Grzywinski and Pons position themselves not by promoting the use of a material or a particular architectural approach, but rather by trying to work within such limitations. Ground-floor residential space is usually less valuable in New York, whether it’s a rental property or a condominium. Inspired by keeping condo values up, the two have worked to take the ground floor and address the street with more recreational space, by lifting buildings up to a second level. This technique was used for a condo building in the borough of Brooklyn and one in the Manhattan neighborhood of Harlem. “We take the zoning of the building and we fill it from the top down,” says Grzywinski.

While the two have been developing their design approach based on context and do not identify with any particular materials, they have a progressive approach to the elements that make up the building. “We are not apologetic about the fact that our buildings are of the 21st century, so we use materials that are appropriate from an environmental standpoint and within the context of the neighborhood,” Grzywinski says. “A lot of times, the materials themselves are pretty timeless—like zinc and terra-cotta—but it’s in a system that’s really modern and efficient.” One example is their use of NBK, a terra-cotta rain-screen system, as a waterproofing material and for aesthetic effect on an unnamed hotel project on Manhattan’s Lower East Side that the firm is currently working on. “It’s not a cheap veneer that will weather poorly,” Grzywinski adds. “We choose materials both from an aesthetic and performance perspective and a consideration for how it’s going to look and how it’s going to feel from the street and from the property itself.”

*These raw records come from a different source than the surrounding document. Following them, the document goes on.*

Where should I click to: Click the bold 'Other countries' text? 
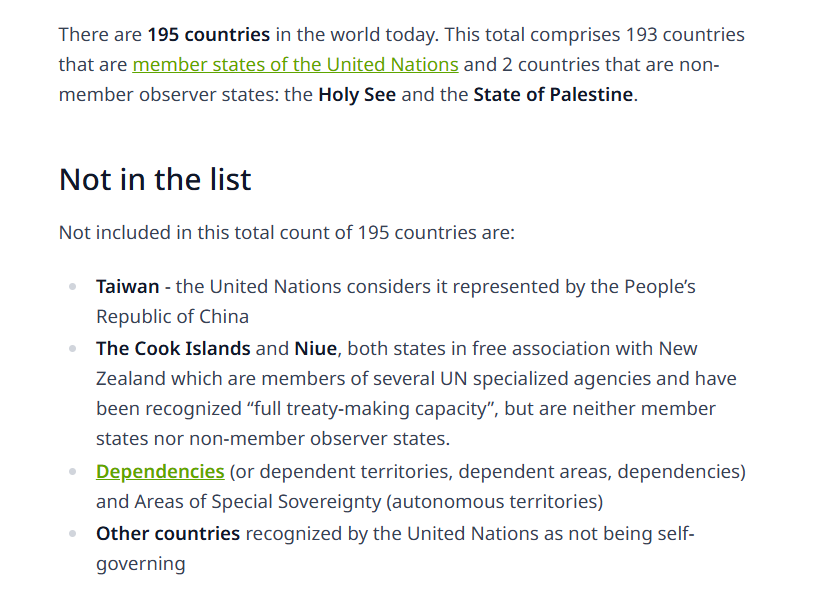168,534
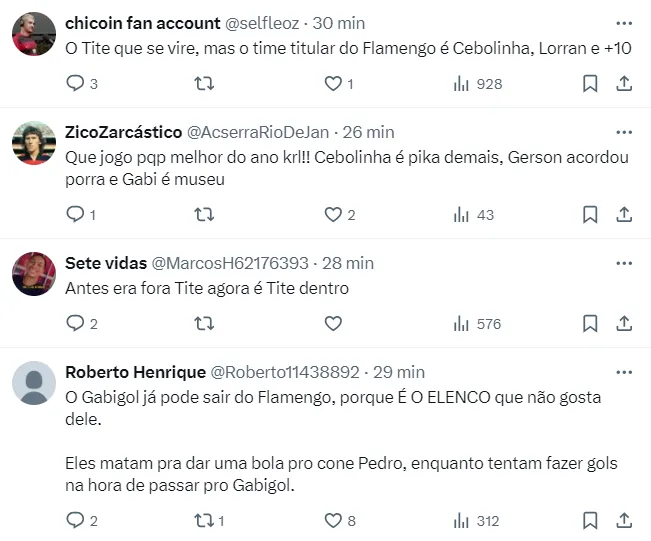Open more options on chicoin fan account tweet
The height and width of the screenshot is (541, 651).
624,22
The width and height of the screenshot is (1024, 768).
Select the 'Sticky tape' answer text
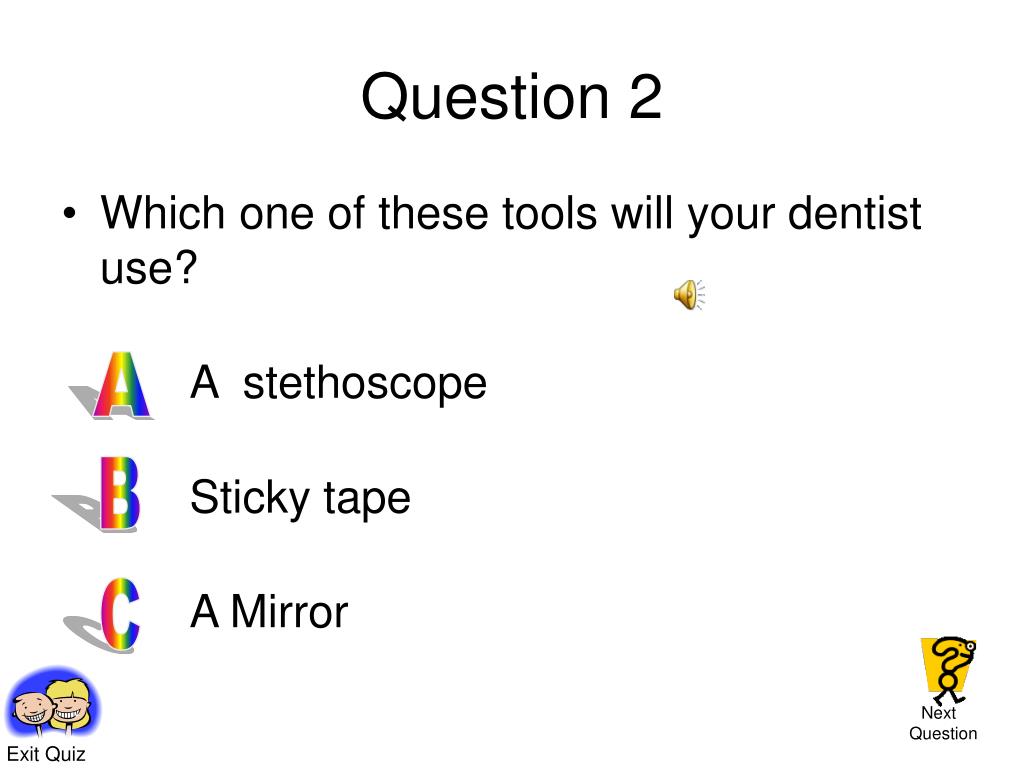click(300, 498)
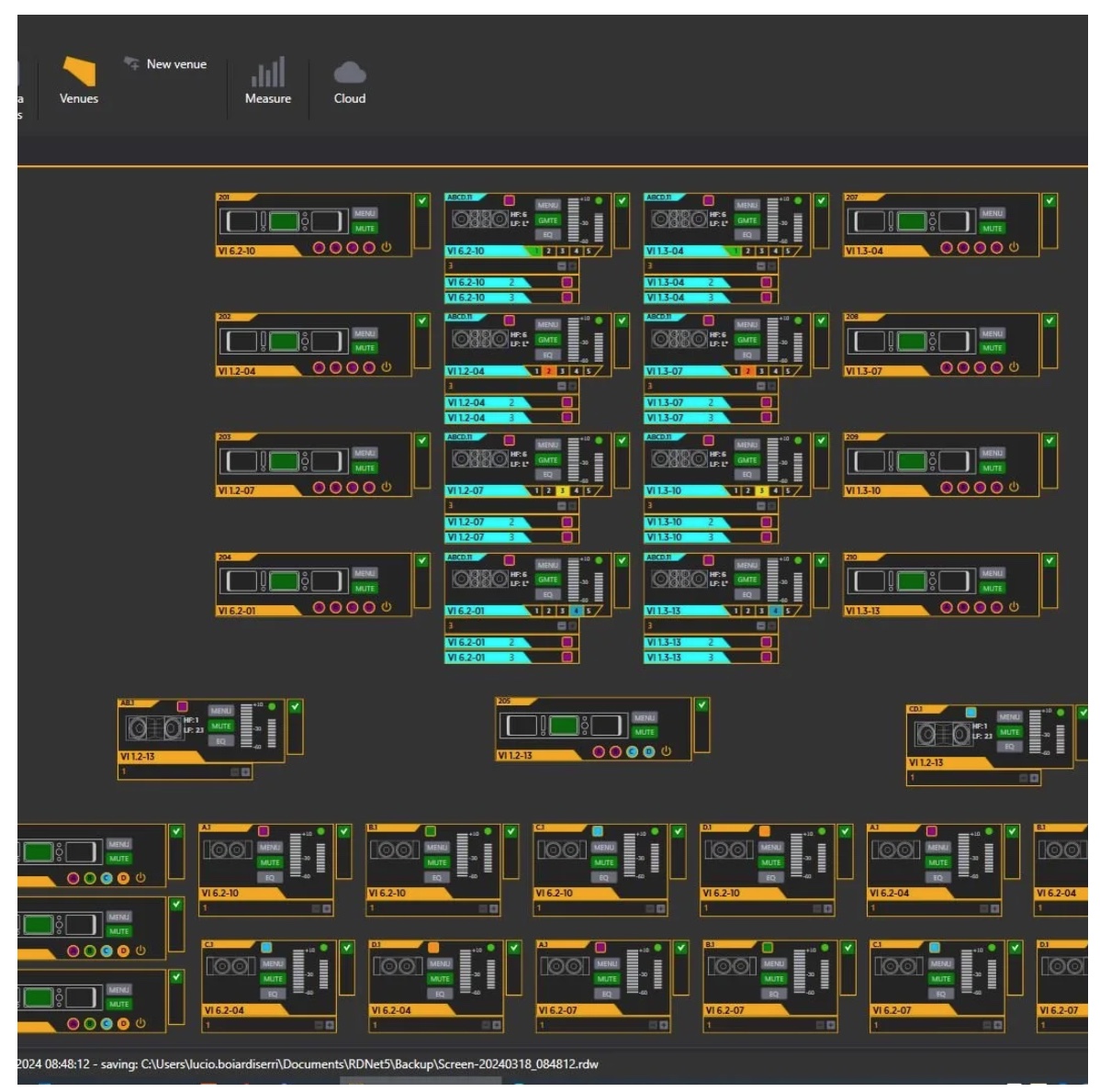This screenshot has width=1100, height=1092.
Task: Collapse the group list under ABCD.11 VI 6.2-01
Action: pyautogui.click(x=562, y=625)
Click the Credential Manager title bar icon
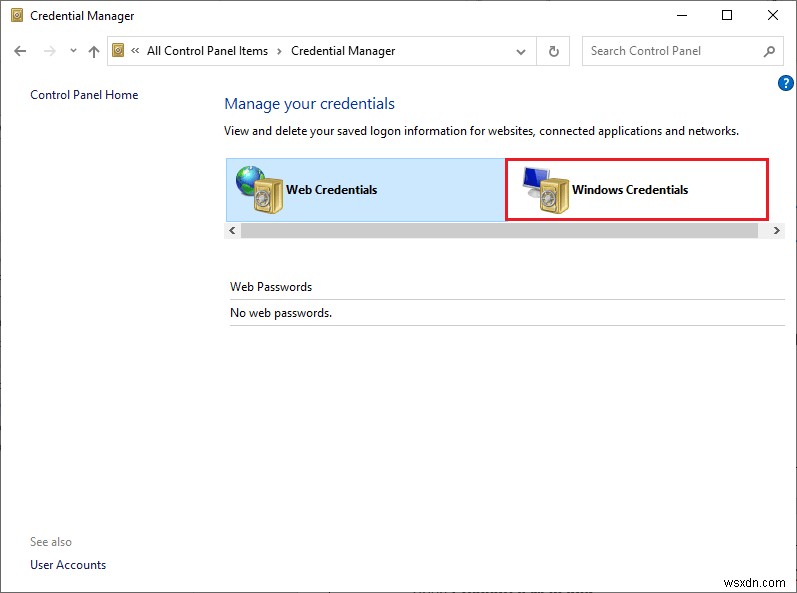Screen dimensions: 797x593 13,16
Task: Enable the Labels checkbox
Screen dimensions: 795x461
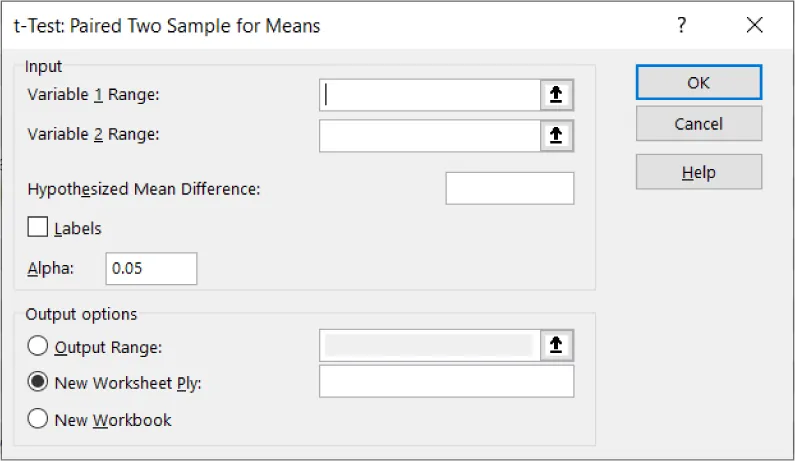Action: tap(38, 227)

Despite their growing roster of projects, the two are currently the only full-time employees of the firm. “We like to maintain a real connection to the project so that when we talk to any of our clients we know exactly what is going on,” Grzywinski says. Keeping the firm small and busy means they now have the luxury of being choosy with clients. “Sometimes there are people who don’t have the same priorities that we have, and it is best for everyone that we don’t take those jobs.” Picking and choosing notwithstanding, in the future the team hopes to take their work beyond New York’s five boroughs. “We are getting excited about doing jobs abroad or across the States,” Grzywinski says.